╭─ Quoted passage
Thanks for reaching out to us. Please carefully read this message and follow the recommended actions. This will help us be more effective in our support effort and leave more time for building Immich immich.

References

#

Checklist

I have...

  1. :ballot_box_with_check: verified I'm on the latest release(note that mobile app releases may take some time).
  2. :ballot_box_with_check: read applicable release notes.
  3. :ballot_box_with_check: reviewed the FAQs for known issues.
  4. :ballot_box_with_check: reviewed Github for known issues.
  5. :ballot_box_with_check: tried accessing Immich via local ip (without a custom reverse proxy).
  6. :ballot_box_with_check: uploaded the relevant information (see below).
  7. :ballot_box_with_check: tried an incognito window, disabled extensions, cleared mobile app cache, logged out and back in, different browsers, etc. as applicable

(an item can be marked as "complete" by reacting with the appropriate number)

Information

In order to be able to effectively help you, we need you to provide clear information to show what the problem is. The exact details needed vary per case, but here is a list of things to consider:

  • Your docker-compose.yml and .env files.
  • Logs from all the containers and their status (see above).
  • All the troubleshooting steps you've tried so far.
  • Any recent changes you've made to Immich or your system.
  • Details about your system (both software/OS and hardware).
  • Details about your storage (filesystems, type of disks, output of commands like fdisk -l and df -h).
  • The version of the Immich server, mobile app, and other relevant pieces.
  • Any other information that you think might be relevant.

Please paste files and logs with proper code formatting, and especially avoid blurry screenshots.
Without the right information we can't work out what the problem is. Help us help you ;)

If this ticket can be closed you can use the /close command, and re-open it later if needed.

cold ridgeBOT
nocturne field
#

Could you add your compose/env and host environment @nimble burrow ?

thick temple
nimble burrow
# nocturne field Could you add your compose/env and host environment <@437796341918203905> ?

the compose:

services:
  immich-server:
    container_name: immich_server
    image: ghcr.io/immich-app/immich-server:${IMMICH_VERSION:-release}
    # extends:
    #   file: hwaccel.transcoding.yml
    #   service: cpu # set to one of [nvenc, quicksync, rkmpp, vaapi, vaapi-wsl] for accelerated transcoding
    volumes:
      # Do not edit the next line. If you want to change the media storage location on your system, edit the value of UPLOAD_LOCATION in the .env file
      - ${UPLOAD_LOCATION}:/usr/src/app/upload
      - /etc/localtime:/etc/localtime:ro
      - /volume1/homes/lakrymosa/Photos/PhotoLibrary/M/Mina:/volume1/homes/lakrymosa/Photos/PhotoLibrary/M/Mina
    env_file:
      - stack.env

    depends_on:
      - redis
      - database
    restart: always
    healthcheck:
      disable: false

  immich-machine-learning:
    container_name: immich_machine_learning
    # For hardware acceleration, add one of -[armnn, cuda, openvino] to the image tag.
╰─
» Written exercise: Please repeat the stretch of the Immich support thread from "7. :ballot_box_with_check: tried" through "software/OS and hardware).", word for word. The rows have no connection to the Immich support thread above.
╭─ Data lines
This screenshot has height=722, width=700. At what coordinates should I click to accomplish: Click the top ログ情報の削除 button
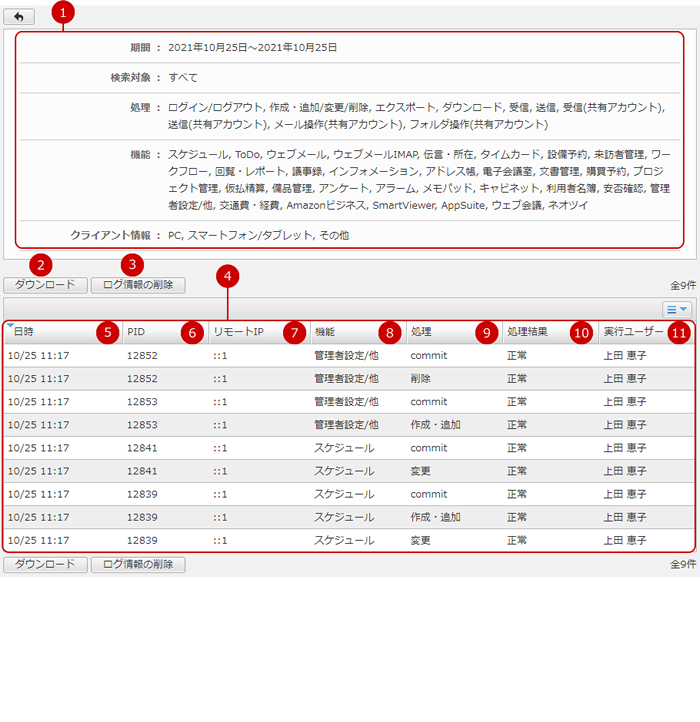138,285
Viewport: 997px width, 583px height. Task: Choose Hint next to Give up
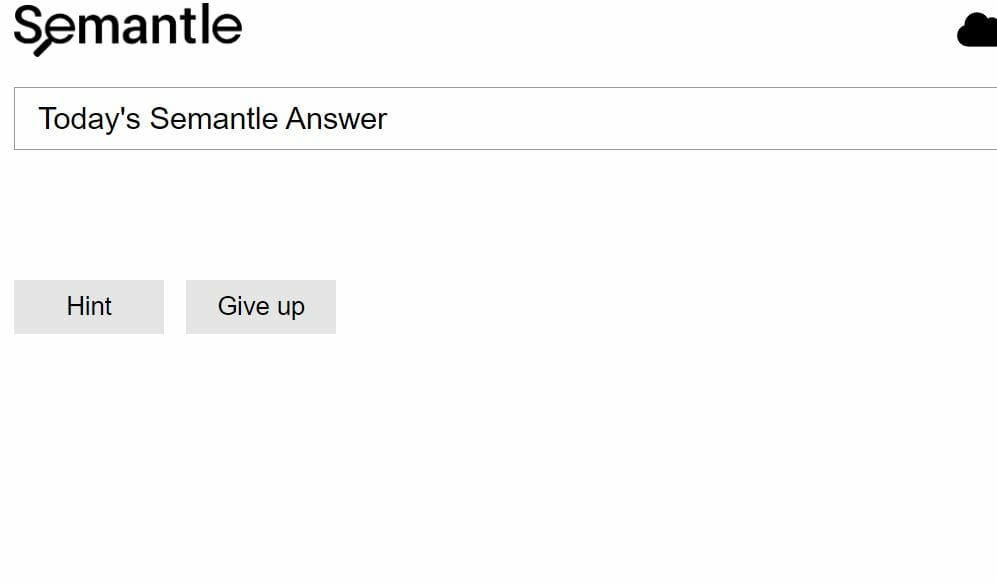click(x=89, y=307)
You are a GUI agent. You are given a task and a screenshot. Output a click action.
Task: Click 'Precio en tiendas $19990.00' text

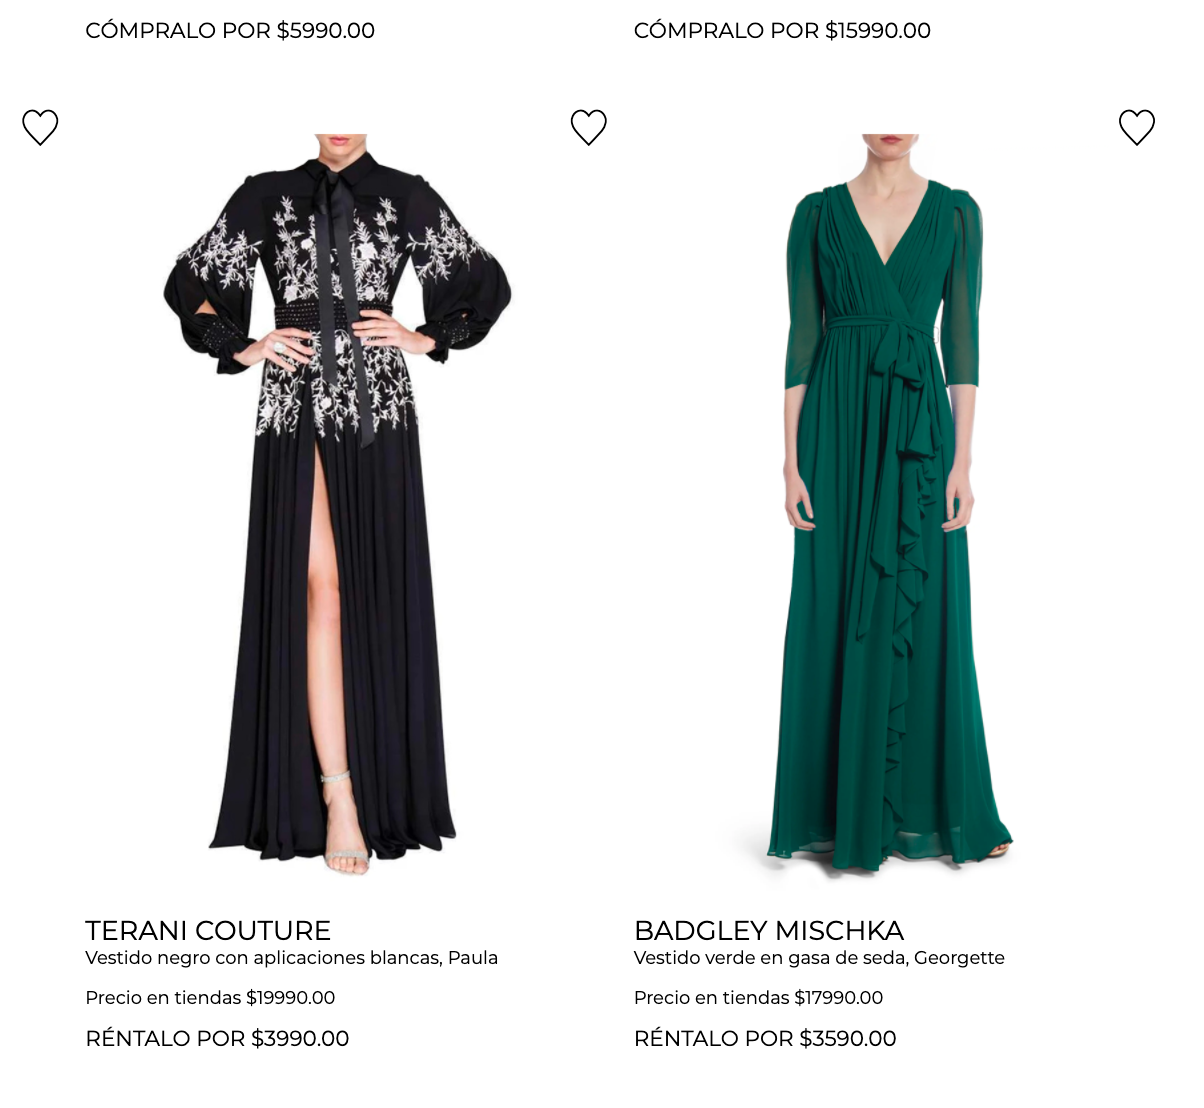point(210,998)
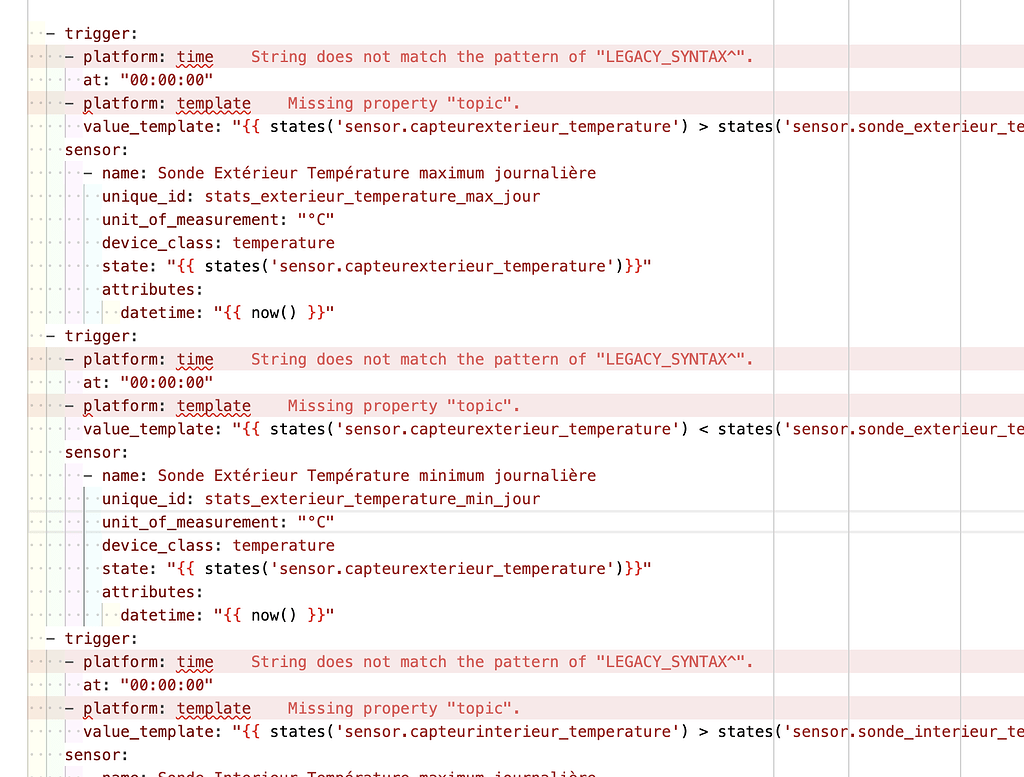The width and height of the screenshot is (1024, 777).
Task: Click the second trigger's "time" platform error
Action: [x=194, y=359]
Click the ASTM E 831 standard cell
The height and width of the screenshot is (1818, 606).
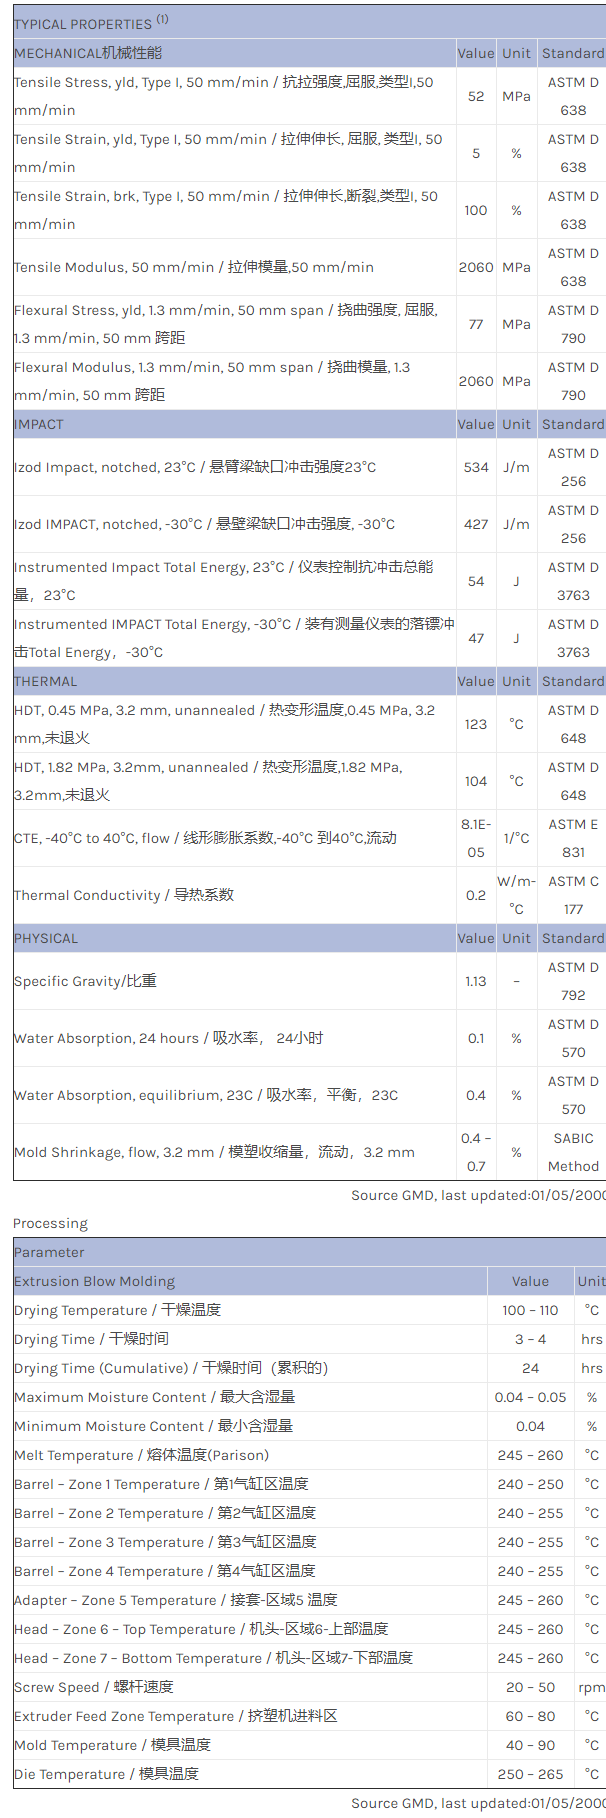[573, 838]
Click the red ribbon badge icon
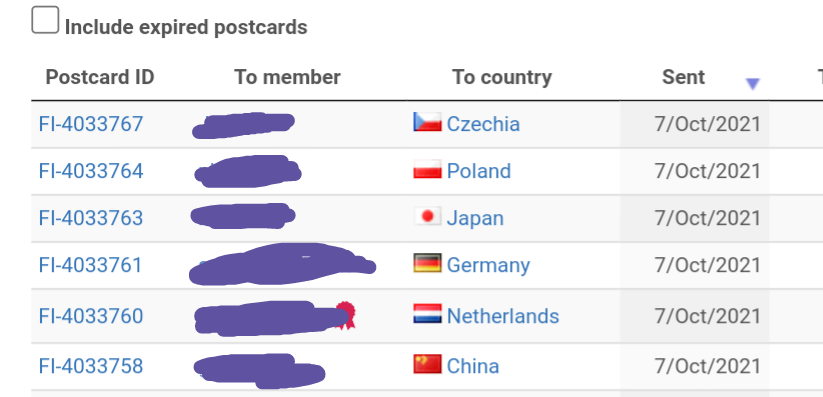 [345, 315]
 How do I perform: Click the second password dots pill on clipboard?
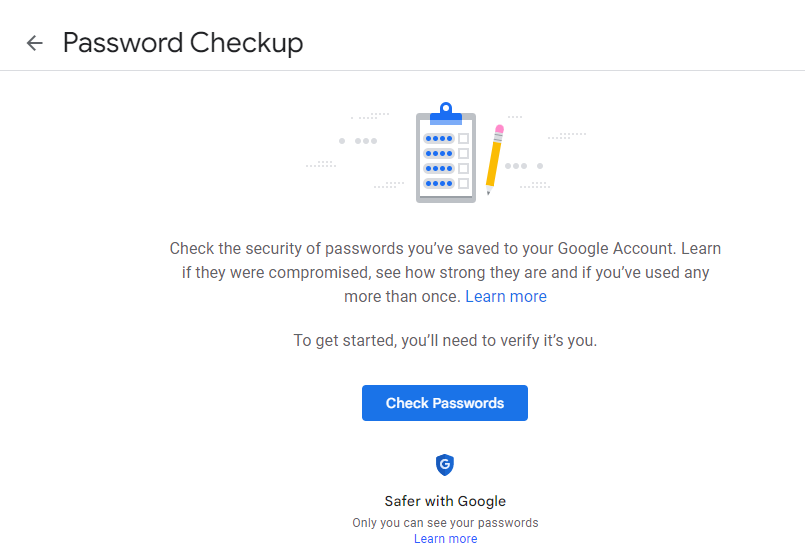point(438,153)
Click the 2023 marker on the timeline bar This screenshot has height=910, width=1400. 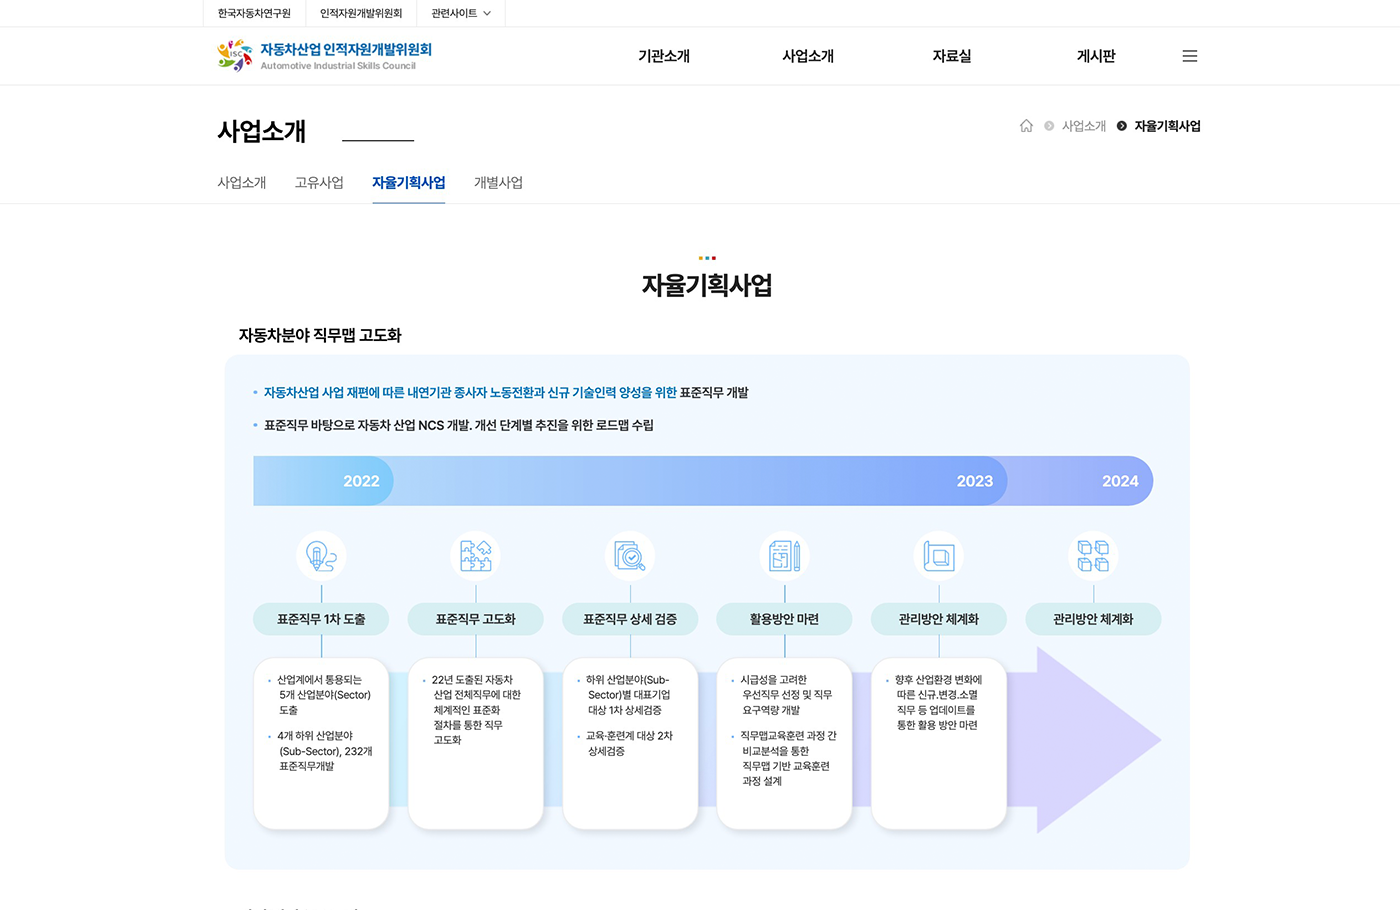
╰─
» Task result:
7. :ballot_box_with_check: tried an incognito window, disabled extensions, cleared mobile app cache, logged out and back in, different browsers, etc. as applicable

(an item can be marked as "complete" by reacting with the appropriate number)

Information

In order to be able to effectively help you, we need you to provide clear information to show what the problem is. The exact details needed vary per case, but here is a list of things to consider:

  • Your docker-compose.yml and .env files.
  • Logs from all the containers and their status (see above).
  • All the troubleshooting steps you've tried so far.
  • Any recent changes you've made to Immich or your system.
  • Details about your system (both software/OS and hardware).